PASSAGE SHOWN >>
* * * *

On being a gay Christian

A few days ago, the Ask Papabear column featured a letter from an individual with some very good questions, but I didn’t feel he got the best answer he could have. So the following is my attempt to add to the initial answer and correct a few errors in Papabear’s response.



I saw your email to Papabear, and you ask some really good questions. I understand the tension between what the scriptures say about this topic, and what your body says and also what our culture today says.

But sadly, Papabear did not provide the best advice and I’d like to offer an alternative answer that better answers your questions.

If you don’t mind, you say you are an apostate. Why is it you have walked away from the faith? Is it because you do not like what you believe it says about your orientation, or is it some other reason? Have you been able to objectively falsify it, or do you believe it to say things about you that you do not like? I realize this is a very personal question, but it’s an important one to know the answer to.

To be clear, I am answering your question from the perspective of a “walking talking duck” Christian. Like your mother, I am very committed to the faith and fervently believe it to be true, and proclaim it as such. I do not keep my faith to myself but am very public about it. You’d also consider me a very theologically conservative type.

And I will tell you the Bible does not say you have to give up “being gay” in order to be a Christian. It simply is not there. What is there, and this is where a few too many people are turned away, is that it does set certain standards of behavior and considers all sexual activity outside the marriage covenant to be wrong. When you strip away all the details, that is what you have left. By all means make of that what you will.

* * * *

GIVEN ENTRIES >>
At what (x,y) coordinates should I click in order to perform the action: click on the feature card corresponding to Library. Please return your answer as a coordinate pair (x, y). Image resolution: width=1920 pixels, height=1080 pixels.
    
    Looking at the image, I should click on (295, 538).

* * * *

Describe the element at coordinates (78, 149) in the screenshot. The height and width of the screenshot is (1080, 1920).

* * * *

Condense the paragraph of the post on being a gay Christian that begins "And I will tell you the Bible," keeping its main facts. The lines above are separate from the post on being a gay Christian.

The Bible does not require giving up "being gay" to be a Christian. What turns many people away is that it sets standards of behavior and treats all sexual activity outside the marriage covenant as wrong. Stripped of the details, that is what remains, and the reader can make of it what they will.